Мы помолчали, и я без выражения заметил:
— Наверное, и дальше будете учить детей, что ложь — один из самых мерзких человеческих пороков…
Она подняла голову и сказала:
— Я и раньше старалась вам не лгать. Правды я не могла сказать, но и лгать не хотела. Так уж все получилось…
— Да, возможно, — кивнул я. — Но есть еще одна форма лжи
— дезинформация умолчанием. Вы меня сознательно старались ввести в заблуждение…
Она тяжело вздохнула и сказала горько:
— Вы тоже не все поняли в этой истории. Вам показалось, что я не любила и не уважала Коростылева, а это неправда. Это совсем не так. Я его очень уважала, но мне было невыносимо, что бы я ни пыталась сделать, он не принимал. Наверное, мы с ним люди очень разные, а вы сейчас смотрите на меня, будто я помогла его убить. Я ведь об этом и понятия не имела.
— Я мог бы вам поверить, — сказал я, — но именно вы объяснили Салтыковой, что Коростылева надо отвлечь от школьных дел.
— Да, наверное. Наверное, — повторила она с отчаянием.
— Я сказала Клаве, что Коростылев ни на какие уговоры не пойдет и Настю к экзаменам не допустит.
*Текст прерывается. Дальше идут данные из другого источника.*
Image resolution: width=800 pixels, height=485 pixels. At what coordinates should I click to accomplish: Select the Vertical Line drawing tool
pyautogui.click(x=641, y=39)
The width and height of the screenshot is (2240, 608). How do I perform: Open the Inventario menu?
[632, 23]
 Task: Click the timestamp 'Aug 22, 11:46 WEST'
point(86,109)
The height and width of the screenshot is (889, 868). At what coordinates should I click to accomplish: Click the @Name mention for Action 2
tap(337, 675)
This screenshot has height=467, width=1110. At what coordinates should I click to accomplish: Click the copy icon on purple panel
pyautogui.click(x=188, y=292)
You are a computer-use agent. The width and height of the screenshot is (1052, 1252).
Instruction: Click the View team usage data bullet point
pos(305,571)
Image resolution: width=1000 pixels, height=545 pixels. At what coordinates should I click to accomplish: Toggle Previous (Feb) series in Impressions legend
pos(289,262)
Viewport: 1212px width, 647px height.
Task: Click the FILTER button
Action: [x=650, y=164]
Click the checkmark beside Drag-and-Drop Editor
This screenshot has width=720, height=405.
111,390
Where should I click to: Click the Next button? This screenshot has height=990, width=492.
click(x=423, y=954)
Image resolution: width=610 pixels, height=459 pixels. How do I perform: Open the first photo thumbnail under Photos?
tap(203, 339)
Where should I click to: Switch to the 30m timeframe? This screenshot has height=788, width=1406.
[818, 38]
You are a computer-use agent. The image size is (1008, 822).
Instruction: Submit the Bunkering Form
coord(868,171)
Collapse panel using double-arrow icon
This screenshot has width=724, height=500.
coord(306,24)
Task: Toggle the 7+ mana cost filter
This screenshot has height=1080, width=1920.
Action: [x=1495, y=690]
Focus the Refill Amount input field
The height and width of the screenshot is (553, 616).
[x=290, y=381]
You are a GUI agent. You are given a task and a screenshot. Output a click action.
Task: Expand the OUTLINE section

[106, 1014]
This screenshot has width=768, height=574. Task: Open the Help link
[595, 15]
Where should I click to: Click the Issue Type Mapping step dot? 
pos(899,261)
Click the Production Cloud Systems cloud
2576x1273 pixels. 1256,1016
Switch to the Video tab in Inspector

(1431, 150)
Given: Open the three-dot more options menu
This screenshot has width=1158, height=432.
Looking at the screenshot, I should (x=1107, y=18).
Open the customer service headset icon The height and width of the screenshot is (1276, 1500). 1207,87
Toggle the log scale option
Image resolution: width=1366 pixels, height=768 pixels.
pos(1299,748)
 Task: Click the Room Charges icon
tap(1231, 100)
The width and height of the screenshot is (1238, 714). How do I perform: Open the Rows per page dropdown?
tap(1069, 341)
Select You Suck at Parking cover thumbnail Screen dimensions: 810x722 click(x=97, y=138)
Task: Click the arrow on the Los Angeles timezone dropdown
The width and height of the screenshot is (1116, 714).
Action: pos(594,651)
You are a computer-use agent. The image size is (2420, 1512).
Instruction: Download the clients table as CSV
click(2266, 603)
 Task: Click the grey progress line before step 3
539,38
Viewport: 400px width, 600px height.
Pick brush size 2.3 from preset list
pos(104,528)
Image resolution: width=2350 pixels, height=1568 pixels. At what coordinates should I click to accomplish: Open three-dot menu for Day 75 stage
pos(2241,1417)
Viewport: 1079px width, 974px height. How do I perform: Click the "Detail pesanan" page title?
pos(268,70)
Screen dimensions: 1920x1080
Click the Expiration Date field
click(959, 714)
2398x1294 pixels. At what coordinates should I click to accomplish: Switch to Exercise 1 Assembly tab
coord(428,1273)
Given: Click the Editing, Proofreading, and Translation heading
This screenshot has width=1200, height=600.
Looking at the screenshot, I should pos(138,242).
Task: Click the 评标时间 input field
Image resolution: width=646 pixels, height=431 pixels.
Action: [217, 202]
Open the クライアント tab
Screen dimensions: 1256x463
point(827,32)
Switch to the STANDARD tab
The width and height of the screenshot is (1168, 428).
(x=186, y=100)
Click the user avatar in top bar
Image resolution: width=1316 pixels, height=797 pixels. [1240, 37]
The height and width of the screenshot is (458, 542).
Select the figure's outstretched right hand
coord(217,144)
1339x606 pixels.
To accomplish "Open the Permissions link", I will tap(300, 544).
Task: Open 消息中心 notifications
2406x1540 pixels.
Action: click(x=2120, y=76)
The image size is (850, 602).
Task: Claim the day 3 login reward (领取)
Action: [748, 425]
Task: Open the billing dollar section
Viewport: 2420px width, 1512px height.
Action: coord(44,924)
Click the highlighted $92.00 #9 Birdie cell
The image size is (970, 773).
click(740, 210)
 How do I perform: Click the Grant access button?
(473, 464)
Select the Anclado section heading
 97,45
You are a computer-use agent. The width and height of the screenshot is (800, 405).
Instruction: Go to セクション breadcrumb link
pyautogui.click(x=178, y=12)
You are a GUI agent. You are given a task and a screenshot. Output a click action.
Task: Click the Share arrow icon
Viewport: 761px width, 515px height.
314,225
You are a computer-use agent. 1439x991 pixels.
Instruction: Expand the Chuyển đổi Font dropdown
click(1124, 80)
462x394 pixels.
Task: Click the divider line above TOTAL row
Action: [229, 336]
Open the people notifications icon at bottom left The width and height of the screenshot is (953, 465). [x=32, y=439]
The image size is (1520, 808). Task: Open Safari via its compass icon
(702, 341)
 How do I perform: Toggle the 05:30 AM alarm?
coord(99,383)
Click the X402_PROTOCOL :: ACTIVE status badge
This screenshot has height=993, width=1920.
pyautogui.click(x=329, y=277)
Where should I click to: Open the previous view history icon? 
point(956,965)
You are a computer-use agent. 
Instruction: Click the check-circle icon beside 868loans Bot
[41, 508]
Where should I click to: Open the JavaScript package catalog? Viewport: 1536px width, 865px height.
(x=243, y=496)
Его ведь переубедить в чем-то было невозможно, если он принял твердое решение, но мне и в голову не могло прийти, что они придумают такую жуткую вещь.
— А потом, когда они не только придумали, но и исполнили телеграмму?
— Что же мне было делать? У меня сердце на куски рвалось от стыда и горя. И Клаву ненавидела хоть, а все очень жалко было.
— Жалко было?
— Жалко, — твердо повторила она. — Ведь мы с Клавой выросли вместе. Она не всегда такая лютая была. Она замечательная была…
— Когда же она перестала быть замечательной? — поинтересовался я.
— А — а, это давняя история! Мы ведь дружили со школы. И с Костей, ее мужем, я дружила. Да вот пока не случилась вся эта глупость…
— Какая глупость? — спросил я.
— Настя ведь не Костина дочка, — сказала она тихо.
— То есть как? — не понял я.
— Как — как! Прожили они с Костей несколько лет хорошо, а потом Клава встретила человека, который всю ее жизнь направил по — другому.
— А, что за человек? — спросил я.
— Клава работала официанткой в столовой горсовета, и приехала какая-то центральная комиссия. Командовал в ней Александр Петрович Еременко. Ну, конечно, тогда он еще не был заммииистра, но и в те поры крупный был тоже начальник. Познакомился с Клавой, пошутил, поговорил и сглазился — полюбил. А сам он был еще в расцвете, в силе, во власти. Клавка от него совсем обезумела. Может быть, тот и женился бы на ней, да ведь как в жизни бывает — предложили ему повышение большое, а там семья, дети, положение. Кто же это понял бы его не успели на пост назначить, а он старую жену бросил! Вот так они и — прожили много лет на два дома…
— А Костя Салтыков об этом знал?
— Ну, не сразу, конечно, но узнал. Когда Настя родилась, то Клавдия сказала ему, что это не его дочка и она от него уходит. Запил он поначалу, конечно, горевал долго, а потом пришел к Клавке: давай, мол, начнем все по — новому, девочку все равно любить буду, раз тебя люблю, моя дочка будет, забудем все, начнем жизнь сначала. Простил он Клавдию за этот грех, а она хоть и согласилась, а жить с ним толком больше не могла и не принимала его прощения. Он ей и с добротой своей не нужен был — Клава тогда Еременко любила. Ну, и он ей, конечно, помогал. Устроил в Москву на какие-то специальные курсы. Вернулась сюда — назначили ее замдиректора магазина, потом в горпищеторг, а потом уже она сама пошла — власть, силу, авторитет в городе набирала двумя руками, стала директором Дома торговли, а это у нас фигура самая заметная…
— А сейчас эта связь существует? — спросил я.